[[ The records open ]]
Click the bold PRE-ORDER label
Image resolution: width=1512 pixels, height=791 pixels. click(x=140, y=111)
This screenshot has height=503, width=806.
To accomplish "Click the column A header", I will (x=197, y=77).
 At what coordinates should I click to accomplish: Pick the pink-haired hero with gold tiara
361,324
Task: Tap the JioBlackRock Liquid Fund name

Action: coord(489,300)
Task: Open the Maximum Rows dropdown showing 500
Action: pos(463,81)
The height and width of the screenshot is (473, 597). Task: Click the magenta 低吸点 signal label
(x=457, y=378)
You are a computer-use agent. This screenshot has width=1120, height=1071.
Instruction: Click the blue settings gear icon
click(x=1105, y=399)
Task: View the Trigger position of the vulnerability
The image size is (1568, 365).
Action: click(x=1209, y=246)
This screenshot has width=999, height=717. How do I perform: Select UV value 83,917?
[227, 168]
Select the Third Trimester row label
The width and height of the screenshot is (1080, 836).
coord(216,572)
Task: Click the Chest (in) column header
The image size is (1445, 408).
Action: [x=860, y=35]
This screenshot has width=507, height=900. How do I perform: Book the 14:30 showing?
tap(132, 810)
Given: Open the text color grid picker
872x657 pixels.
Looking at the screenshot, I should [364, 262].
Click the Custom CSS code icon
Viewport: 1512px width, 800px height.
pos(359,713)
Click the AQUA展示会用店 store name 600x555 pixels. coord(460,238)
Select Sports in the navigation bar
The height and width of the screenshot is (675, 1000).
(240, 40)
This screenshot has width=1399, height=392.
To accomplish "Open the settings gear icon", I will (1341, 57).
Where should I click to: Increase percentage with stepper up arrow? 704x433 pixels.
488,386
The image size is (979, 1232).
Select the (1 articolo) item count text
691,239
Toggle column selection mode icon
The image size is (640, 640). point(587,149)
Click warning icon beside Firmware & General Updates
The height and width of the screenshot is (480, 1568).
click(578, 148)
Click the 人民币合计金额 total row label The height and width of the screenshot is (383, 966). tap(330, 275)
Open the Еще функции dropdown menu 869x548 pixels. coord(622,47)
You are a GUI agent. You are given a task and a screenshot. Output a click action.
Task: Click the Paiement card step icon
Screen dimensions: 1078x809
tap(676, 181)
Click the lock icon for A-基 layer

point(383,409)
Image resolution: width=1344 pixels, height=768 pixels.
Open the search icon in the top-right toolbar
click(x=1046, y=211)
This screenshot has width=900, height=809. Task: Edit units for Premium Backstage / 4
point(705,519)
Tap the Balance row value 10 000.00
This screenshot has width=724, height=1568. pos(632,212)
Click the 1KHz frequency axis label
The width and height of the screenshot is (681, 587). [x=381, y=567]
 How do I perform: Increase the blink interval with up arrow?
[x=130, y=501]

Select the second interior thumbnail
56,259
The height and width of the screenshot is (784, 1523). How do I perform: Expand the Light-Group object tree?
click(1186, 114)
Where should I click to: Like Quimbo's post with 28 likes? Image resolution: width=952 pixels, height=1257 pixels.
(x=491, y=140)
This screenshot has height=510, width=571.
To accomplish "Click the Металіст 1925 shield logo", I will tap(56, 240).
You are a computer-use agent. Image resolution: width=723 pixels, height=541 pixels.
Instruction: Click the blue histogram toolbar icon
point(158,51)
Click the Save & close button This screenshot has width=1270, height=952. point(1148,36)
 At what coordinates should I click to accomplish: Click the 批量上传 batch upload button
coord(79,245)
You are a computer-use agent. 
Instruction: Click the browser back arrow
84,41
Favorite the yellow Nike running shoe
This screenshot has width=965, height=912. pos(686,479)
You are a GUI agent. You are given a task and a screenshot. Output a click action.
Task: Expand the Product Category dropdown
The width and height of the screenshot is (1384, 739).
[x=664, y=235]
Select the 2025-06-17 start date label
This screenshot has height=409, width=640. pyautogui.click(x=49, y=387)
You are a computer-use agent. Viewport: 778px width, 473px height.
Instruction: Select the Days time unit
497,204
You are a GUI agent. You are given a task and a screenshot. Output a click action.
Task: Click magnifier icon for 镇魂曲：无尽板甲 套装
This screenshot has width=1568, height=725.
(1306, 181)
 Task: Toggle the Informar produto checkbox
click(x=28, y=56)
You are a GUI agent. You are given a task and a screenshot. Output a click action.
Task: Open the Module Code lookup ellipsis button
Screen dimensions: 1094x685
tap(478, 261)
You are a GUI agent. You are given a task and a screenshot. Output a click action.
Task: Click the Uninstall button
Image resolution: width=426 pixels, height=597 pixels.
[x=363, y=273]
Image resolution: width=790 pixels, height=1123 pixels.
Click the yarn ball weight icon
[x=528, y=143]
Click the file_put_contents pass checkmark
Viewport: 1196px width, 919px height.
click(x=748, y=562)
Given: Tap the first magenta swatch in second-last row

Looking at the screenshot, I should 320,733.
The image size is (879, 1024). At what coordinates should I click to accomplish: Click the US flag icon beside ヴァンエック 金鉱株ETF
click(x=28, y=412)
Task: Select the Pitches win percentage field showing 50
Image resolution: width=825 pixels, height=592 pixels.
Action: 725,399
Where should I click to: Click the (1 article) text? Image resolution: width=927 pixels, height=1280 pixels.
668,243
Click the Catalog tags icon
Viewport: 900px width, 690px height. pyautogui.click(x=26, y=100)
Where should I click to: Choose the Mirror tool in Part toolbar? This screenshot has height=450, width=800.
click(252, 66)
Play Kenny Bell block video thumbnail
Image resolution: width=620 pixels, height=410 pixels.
[[ The records closed ]]
» Exercise: Each line above with the string "computer" in it should be located and copied.

» Output for this exercise:
You are a computer-use agent. This screenshot has width=1120, height=1071.
You are a computer-use agent. Image resolution: width=723 pixels, height=541 pixels.
You are a computer-use agent. 
You are a computer-use agent. Viewport: 778px width, 473px height.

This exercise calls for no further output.